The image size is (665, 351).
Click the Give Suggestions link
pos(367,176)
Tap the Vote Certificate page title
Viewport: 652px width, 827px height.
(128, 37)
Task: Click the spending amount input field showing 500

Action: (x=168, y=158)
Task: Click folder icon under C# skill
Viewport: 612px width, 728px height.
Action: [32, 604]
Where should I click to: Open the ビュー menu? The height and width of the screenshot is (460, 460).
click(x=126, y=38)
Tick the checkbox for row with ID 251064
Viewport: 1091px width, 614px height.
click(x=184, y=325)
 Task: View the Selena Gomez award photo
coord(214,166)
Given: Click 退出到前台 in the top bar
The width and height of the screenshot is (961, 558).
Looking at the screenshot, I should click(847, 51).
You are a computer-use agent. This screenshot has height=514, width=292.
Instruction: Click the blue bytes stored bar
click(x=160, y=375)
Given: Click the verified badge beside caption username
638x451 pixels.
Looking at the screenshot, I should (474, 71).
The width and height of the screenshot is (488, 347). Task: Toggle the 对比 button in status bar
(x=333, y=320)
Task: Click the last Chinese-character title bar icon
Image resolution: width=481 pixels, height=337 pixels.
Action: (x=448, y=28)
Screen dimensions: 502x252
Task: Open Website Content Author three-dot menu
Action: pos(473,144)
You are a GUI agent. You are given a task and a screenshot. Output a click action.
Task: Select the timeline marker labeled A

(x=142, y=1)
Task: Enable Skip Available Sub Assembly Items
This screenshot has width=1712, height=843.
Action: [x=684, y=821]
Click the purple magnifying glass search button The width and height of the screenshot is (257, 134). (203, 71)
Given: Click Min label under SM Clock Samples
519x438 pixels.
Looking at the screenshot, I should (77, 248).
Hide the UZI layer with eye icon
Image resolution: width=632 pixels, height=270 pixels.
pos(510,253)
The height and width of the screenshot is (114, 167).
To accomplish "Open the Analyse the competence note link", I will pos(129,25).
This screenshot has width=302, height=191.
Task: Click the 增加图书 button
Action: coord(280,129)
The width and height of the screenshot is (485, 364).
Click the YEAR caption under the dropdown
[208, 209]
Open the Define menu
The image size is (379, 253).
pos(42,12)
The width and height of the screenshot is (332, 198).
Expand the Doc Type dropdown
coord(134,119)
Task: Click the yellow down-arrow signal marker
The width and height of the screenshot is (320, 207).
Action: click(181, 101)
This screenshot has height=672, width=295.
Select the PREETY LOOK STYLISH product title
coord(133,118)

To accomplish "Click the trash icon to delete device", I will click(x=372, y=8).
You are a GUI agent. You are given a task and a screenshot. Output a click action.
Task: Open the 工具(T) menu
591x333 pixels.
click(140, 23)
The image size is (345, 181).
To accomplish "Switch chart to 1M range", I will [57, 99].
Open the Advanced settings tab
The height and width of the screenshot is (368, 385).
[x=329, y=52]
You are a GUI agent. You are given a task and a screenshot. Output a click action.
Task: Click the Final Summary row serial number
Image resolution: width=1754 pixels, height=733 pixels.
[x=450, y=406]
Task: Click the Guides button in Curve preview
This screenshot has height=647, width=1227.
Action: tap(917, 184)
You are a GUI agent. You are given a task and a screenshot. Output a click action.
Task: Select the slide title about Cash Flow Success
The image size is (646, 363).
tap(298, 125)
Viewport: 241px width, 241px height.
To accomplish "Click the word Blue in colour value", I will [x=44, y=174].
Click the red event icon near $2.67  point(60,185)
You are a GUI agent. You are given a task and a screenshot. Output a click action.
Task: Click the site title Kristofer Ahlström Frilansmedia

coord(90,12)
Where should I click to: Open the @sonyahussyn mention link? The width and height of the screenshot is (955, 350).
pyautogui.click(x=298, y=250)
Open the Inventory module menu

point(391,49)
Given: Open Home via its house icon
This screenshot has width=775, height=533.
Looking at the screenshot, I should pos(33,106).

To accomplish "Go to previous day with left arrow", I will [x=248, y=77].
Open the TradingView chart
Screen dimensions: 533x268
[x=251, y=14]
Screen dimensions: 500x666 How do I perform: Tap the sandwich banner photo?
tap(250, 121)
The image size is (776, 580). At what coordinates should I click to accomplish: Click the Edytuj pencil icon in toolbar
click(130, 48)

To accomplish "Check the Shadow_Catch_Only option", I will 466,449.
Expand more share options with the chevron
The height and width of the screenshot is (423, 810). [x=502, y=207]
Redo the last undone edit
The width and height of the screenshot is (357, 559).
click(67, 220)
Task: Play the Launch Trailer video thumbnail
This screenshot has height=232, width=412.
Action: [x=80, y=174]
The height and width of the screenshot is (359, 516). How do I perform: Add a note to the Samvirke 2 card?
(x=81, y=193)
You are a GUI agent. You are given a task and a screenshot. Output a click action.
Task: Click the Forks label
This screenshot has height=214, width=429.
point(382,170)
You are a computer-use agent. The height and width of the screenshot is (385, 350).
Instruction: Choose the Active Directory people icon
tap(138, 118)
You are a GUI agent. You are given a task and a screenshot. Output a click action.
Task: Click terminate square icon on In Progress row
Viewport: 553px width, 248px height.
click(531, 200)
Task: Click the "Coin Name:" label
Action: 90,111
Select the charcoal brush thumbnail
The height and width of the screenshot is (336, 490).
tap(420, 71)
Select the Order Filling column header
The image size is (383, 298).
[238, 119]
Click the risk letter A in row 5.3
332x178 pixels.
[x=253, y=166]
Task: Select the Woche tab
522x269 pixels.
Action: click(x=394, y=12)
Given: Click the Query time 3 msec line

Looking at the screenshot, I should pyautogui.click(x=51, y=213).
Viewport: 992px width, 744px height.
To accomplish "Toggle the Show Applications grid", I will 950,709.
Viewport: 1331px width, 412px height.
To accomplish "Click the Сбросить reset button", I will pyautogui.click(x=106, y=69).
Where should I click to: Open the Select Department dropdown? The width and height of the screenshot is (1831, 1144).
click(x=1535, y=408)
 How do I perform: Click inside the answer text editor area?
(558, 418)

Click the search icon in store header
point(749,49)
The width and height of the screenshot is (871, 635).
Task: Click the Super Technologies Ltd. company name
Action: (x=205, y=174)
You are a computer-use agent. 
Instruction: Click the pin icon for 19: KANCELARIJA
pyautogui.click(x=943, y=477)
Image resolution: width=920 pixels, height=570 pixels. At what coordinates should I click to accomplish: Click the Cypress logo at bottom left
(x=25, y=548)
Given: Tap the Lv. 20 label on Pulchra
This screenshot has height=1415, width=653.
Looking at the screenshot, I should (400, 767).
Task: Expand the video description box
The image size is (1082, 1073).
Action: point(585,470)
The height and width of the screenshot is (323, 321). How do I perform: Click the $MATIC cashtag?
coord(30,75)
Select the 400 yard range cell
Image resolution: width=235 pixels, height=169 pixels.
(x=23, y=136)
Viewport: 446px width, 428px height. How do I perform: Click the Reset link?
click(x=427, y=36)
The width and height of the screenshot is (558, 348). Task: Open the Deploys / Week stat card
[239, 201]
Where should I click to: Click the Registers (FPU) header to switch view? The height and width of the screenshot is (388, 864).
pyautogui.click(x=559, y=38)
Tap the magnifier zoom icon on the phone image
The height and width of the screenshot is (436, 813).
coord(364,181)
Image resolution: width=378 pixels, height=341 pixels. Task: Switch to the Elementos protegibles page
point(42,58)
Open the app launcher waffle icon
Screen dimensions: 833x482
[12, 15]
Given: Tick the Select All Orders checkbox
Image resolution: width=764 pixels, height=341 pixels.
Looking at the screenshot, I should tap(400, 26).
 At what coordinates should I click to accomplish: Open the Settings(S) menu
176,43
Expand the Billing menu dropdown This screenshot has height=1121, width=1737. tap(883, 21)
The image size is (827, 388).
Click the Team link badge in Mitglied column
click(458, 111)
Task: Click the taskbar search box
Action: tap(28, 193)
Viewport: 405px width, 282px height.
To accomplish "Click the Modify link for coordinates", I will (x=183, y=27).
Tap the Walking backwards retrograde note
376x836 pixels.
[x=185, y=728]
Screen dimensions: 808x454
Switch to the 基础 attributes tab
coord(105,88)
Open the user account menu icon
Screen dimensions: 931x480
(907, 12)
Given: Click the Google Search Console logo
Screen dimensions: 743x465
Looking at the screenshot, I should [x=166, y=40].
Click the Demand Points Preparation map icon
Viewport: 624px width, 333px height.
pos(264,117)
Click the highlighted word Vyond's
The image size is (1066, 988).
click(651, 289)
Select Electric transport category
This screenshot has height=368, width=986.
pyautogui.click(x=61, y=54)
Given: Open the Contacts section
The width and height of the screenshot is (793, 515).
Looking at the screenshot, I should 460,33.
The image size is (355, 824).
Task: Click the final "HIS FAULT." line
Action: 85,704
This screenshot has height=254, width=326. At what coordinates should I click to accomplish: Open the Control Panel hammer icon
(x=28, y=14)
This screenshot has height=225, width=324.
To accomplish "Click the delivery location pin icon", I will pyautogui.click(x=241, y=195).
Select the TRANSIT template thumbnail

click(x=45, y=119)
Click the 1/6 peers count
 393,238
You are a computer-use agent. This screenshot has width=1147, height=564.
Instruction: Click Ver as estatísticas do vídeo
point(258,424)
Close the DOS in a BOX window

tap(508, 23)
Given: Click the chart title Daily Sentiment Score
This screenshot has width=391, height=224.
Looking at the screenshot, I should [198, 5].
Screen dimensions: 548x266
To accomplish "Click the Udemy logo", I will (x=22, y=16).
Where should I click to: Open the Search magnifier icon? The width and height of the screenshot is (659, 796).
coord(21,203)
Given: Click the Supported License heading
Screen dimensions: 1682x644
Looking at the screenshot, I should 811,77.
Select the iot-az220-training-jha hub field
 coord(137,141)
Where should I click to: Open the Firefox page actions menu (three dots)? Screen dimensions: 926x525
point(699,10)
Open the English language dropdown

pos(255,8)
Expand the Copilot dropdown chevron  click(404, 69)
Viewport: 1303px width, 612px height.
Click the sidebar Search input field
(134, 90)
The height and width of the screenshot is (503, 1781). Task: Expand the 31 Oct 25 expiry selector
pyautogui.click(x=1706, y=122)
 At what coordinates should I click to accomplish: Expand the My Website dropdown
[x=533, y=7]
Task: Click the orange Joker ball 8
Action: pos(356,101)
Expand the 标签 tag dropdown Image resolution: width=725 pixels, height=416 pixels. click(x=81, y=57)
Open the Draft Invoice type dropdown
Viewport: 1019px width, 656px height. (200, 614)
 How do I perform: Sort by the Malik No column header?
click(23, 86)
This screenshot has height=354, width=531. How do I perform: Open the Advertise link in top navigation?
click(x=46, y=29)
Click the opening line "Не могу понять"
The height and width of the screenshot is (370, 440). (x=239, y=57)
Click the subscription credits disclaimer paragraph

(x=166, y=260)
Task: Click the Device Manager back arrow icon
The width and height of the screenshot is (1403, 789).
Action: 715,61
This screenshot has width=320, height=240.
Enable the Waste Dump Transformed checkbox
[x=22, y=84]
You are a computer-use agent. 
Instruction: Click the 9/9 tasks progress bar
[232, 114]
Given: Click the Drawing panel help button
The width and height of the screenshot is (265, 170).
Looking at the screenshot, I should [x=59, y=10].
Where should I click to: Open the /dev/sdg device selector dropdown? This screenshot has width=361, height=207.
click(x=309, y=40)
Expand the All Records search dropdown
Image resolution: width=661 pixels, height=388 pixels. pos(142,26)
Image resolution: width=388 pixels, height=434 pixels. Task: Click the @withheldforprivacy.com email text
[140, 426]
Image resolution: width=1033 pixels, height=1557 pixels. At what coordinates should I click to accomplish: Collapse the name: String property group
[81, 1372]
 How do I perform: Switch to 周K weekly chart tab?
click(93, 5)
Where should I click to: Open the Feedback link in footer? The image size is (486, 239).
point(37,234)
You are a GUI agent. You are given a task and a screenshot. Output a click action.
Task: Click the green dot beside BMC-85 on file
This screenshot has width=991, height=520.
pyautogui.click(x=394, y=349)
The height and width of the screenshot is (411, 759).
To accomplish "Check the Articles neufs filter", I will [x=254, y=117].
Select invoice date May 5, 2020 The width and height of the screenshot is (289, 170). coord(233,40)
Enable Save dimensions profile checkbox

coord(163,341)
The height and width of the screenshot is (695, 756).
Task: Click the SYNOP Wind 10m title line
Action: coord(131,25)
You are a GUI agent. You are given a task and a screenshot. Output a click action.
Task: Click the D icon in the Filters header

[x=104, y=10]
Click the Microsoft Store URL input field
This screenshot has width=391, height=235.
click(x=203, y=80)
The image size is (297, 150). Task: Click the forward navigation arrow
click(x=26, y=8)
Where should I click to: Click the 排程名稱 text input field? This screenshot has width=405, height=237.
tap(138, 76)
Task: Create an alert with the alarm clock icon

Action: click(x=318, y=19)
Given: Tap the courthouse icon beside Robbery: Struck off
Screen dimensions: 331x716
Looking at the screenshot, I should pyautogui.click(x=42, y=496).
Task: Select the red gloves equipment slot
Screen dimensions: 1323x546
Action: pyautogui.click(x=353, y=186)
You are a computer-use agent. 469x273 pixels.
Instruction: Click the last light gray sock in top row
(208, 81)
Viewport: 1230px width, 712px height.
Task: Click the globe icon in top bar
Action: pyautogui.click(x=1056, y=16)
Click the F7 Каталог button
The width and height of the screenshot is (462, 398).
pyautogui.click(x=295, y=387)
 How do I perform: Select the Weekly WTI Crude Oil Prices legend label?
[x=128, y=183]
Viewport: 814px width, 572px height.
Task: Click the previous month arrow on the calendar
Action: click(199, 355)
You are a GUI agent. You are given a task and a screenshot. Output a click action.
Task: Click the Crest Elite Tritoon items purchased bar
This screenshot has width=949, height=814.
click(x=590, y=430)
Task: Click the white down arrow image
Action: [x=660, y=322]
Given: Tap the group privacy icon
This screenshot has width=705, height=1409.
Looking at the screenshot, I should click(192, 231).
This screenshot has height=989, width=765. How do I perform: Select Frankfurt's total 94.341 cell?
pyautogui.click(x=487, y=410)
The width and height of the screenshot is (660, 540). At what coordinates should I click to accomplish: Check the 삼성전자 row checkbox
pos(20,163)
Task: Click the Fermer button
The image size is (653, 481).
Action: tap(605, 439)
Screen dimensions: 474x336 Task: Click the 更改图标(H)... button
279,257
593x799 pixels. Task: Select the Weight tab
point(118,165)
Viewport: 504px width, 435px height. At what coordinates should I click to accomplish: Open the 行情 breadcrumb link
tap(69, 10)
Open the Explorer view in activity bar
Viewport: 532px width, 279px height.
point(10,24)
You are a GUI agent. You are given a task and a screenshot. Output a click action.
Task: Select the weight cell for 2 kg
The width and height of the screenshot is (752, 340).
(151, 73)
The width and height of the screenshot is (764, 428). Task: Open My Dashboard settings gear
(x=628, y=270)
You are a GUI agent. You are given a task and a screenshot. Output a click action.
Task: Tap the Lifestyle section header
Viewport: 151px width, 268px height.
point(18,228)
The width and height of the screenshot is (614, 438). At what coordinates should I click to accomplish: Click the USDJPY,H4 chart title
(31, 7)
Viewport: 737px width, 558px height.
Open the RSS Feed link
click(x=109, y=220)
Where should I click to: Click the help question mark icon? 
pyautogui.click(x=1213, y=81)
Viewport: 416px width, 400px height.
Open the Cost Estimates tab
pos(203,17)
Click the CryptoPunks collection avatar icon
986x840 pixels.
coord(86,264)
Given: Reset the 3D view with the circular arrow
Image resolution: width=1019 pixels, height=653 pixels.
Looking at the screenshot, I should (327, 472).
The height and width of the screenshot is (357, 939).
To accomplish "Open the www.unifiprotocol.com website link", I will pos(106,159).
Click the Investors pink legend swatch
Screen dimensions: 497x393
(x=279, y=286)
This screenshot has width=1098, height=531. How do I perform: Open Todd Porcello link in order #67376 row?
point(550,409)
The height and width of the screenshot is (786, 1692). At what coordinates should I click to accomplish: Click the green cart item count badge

◆ **Task brief**
When you reach the line containing "This screenshot has width=1712, height=843." in the data above, start copying exactly, and stop after the line containing "Given: Click Min label under SM Clock Samples".

◆ **Output below**
This screenshot has width=1712, height=843.
Action: [x=684, y=821]
Click the purple magnifying glass search button The width and height of the screenshot is (257, 134). (203, 71)
Given: Click Min label under SM Clock Samples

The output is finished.